* DIRECTIONS FOR THIS TASK *
Can you reproduce the passage from the RISC-V decoder tutorial below word for word, starting at "Now change your" and ending at "be another string)."?

[Start TEXT]

As you can see, there is only one method that has to be implemented: cpp virtual Instruction *DecodeInstruction(uint64_t address);

Now let's look at what is provided and what is needed by the generated code.

First, consider the top level class RiscV32IInstructionSet in the file riscv32i_decoder.h, which was generated at the end of the tutorial on the ISA decoder. To see the contents anew, navigate to the solution directory of that tutorial and rebuild all.

$ cd riscv_isa_decoder/solution
$ bazel build :all
...<snip>...

Now change your directory back to the repository root, then let's take a look at the sources that were generated. For that, change directory to bazel-out/k8-fastbuild/bin/riscv_isa_decoder (assuming you are on an x86 host - for other hosts, the k8-fastbuild will be another string).

$ cd ../..

[End TEXT]
[Start LISTED ENTRIES]

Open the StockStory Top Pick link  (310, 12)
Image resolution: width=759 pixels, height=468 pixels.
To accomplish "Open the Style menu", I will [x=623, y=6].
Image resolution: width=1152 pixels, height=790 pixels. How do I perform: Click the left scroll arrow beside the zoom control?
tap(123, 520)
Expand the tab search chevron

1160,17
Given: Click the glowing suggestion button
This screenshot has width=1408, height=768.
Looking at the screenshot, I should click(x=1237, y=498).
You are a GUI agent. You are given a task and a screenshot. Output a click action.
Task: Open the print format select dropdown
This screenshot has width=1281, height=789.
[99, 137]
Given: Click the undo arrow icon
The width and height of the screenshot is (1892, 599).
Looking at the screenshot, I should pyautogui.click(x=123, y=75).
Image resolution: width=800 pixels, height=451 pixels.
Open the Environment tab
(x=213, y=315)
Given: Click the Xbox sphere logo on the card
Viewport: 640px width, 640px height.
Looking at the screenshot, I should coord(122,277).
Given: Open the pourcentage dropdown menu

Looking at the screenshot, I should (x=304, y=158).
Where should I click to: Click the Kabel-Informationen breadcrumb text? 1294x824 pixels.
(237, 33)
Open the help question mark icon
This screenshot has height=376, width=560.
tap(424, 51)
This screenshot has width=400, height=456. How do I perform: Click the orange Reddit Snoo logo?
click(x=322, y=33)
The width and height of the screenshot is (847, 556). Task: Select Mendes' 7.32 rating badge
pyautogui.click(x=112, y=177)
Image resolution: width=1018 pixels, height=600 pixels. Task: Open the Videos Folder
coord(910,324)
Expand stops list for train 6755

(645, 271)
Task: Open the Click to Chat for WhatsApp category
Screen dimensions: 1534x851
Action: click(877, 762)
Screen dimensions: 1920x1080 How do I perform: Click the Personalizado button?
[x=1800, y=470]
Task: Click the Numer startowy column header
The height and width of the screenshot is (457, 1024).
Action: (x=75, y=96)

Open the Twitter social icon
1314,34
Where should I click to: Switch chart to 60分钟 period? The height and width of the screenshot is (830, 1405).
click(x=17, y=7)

[End LISTED ENTRIES]

* FINISHED ANSWER *
Now change your directory back to the repository root, then let's take a look at the sources that were generated. For that, change directory to bazel-out/k8-fastbuild/bin/riscv_isa_decoder (assuming you are on an x86 host - for other hosts, the k8-fastbuild will be another string).